CHALLENGE: Copy the lines from the one containing "This screenshot has width=1920, height=1080." through the last line, without changing anything.

-- START STORED RECORDS --

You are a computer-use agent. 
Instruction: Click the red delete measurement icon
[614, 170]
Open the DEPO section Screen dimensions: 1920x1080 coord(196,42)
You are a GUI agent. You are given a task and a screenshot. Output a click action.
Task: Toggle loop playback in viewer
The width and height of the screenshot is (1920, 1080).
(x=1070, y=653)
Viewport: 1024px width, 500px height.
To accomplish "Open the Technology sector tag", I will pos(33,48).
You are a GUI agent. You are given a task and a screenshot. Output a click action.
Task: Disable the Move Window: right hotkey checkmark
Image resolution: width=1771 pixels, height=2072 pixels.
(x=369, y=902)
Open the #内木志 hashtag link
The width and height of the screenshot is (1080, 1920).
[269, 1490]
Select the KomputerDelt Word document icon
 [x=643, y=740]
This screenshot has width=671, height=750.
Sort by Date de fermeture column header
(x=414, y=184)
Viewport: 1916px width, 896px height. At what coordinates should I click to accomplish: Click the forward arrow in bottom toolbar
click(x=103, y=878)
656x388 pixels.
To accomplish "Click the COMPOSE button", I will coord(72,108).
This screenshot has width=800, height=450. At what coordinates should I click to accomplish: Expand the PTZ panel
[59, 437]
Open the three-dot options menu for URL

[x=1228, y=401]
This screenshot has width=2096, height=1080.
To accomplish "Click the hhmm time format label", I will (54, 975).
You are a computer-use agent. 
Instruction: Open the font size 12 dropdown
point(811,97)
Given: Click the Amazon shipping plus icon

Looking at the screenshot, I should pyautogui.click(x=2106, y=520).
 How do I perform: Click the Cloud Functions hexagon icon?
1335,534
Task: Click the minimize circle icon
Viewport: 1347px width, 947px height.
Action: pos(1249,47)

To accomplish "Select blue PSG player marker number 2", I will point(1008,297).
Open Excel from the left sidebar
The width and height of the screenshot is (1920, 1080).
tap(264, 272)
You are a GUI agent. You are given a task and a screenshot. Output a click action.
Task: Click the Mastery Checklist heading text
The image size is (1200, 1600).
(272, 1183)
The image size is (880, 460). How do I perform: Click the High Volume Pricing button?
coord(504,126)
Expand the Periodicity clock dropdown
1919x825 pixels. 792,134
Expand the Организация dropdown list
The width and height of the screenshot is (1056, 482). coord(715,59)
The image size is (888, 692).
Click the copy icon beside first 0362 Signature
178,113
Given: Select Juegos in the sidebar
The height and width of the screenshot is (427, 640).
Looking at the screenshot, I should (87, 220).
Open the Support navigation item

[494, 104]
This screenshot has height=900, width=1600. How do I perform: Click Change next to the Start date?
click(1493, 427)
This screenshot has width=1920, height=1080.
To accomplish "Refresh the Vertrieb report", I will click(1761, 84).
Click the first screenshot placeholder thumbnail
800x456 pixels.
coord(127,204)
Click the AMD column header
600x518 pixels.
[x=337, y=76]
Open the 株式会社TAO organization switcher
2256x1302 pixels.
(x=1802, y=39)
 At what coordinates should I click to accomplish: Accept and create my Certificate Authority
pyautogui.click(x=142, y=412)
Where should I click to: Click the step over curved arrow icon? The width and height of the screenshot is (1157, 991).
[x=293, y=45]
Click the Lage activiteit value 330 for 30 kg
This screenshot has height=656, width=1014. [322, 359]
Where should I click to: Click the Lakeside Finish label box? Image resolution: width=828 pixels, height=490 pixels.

-- END STORED RECORDS --

RESULT OF THIS EXERCISE:
This screenshot has width=1920, height=1080.
To accomplish "Refresh the Vertrieb report", I will click(1761, 84).
Click the first screenshot placeholder thumbnail
800x456 pixels.
coord(127,204)
Click the AMD column header
600x518 pixels.
[x=337, y=76]
Open the 株式会社TAO organization switcher
2256x1302 pixels.
(x=1802, y=39)
 At what coordinates should I click to accomplish: Accept and create my Certificate Authority
pyautogui.click(x=142, y=412)
Where should I click to: Click the step over curved arrow icon? The width and height of the screenshot is (1157, 991).
[x=293, y=45]
Click the Lage activiteit value 330 for 30 kg
This screenshot has height=656, width=1014. [322, 359]
Where should I click to: Click the Lakeside Finish label box? Image resolution: width=828 pixels, height=490 pixels.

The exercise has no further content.